Macroecology

patterns in functional diversity

Biodiversity is distributed unevenly across the planet--but do functional diversity and taxonomic diversity show the same patterns? The best-known macroecological pattern is the latitudinal diversity gradient--the tendency for species richness to peak in the tropics. Species richness measures taxonomic diversity, but what about functional diversity? Do species also exhibit more ways of ‘making a living’ in the tropics? Is the diversity of life strategies greater there? Does functional diversity correlate with latitude, temperature, or habitat area the same way taxonomic diveristy does? I am beginning to explore these questions for living bivalves, using our comprehensive database of  bivalve occurrences and genus functional attributes worldwide, in every ocean at every latitude. 

While species diversity measures the number of species in a region, functional diversity measures the variety of life strategies in that region. If we want to fully understand how diversity plays out spatially over the planet, then we need to document macroecological patterns in functional diversity as arduously as we have species diversity, with the ultimate goal of understanding the mechanisms underlying these patterns.

Body size is one of an organism’s most important functional attributes, correlating with virtually every other aspect of its biology and ecology. Global patterns in body size have been noted for many groups of organisms, most famously in Bergmann’s Rule, which posits that body size increases from the tropics towards the poles.

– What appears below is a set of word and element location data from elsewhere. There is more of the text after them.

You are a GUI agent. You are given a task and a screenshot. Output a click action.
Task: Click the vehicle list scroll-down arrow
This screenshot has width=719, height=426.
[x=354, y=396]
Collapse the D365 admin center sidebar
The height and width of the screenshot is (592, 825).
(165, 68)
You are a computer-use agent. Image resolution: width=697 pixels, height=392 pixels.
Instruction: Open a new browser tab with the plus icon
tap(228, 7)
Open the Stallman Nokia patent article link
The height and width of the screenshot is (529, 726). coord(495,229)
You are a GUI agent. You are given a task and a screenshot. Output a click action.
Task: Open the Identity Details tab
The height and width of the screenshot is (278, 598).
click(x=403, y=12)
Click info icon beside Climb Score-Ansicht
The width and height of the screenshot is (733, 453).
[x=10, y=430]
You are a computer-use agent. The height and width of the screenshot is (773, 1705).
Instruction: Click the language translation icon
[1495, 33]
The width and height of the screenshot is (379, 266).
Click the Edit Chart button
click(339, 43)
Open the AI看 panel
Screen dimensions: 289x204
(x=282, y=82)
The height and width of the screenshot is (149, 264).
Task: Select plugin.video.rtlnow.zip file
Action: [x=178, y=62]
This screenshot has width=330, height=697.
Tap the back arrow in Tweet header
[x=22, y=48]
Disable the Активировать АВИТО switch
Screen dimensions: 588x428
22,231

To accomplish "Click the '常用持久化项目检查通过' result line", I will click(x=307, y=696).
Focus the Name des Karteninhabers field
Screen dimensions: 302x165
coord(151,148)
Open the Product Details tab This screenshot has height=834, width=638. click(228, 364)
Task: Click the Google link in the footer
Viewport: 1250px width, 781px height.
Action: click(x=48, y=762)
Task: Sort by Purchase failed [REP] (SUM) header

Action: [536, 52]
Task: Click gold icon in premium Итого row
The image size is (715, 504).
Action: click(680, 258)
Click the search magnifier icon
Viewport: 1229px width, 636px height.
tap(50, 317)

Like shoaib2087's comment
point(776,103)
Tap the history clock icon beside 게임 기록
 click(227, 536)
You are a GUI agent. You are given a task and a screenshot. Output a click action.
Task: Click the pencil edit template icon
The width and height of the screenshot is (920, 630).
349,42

Though Bergmann was referring to terrestrial endotherms, body size clearly shows patterns with latitude--either increasing or decreasing--for a great number of endothermic and ectothermic animals. Nevertheless, our understanding of macroecological patterns in body size is strongly biased towards terrestrial vertebrates. Truly understanding how functional diversity is patterned at global scales requires a more comprehensive understanding of what patterns exist in the marine and invertebrate realms, and how broadly different patterns apply.


I have evaluated body size-latitude patterns for over 60 families of bivalves living at shelf depths worldwide. The taxonomic and geographic scope of this study is unique, in that it (a) covers most families in a major class of marine invertebrates and (b) includes all latitudes in all oceans of the world, thus significantly extending our understanding of size-latitude relationships to the marine realm and allowing us to assess the consistency of trends within the Bivalvia and across the globe. I find that many families do exhibit size-latitude trends, but the direction of these trends is surprisingly variable--some families get bigger with latitude, others get smaller, and others show different trends in different hemispheres!


There are no discernable patterns to these trends--closely related families show inconsistent patterns, as do families with similar life strategies. Size correlates with temeprature and/or productivity for some families, but no consistent patterns emerge among all families. Thus, the processes contributing to size-latitude trends may be different in different regions and/or for different lineages. These findings emphasize that fully understanding macroecological patterns requires global datasets, as regional trends may not extend to larger scales.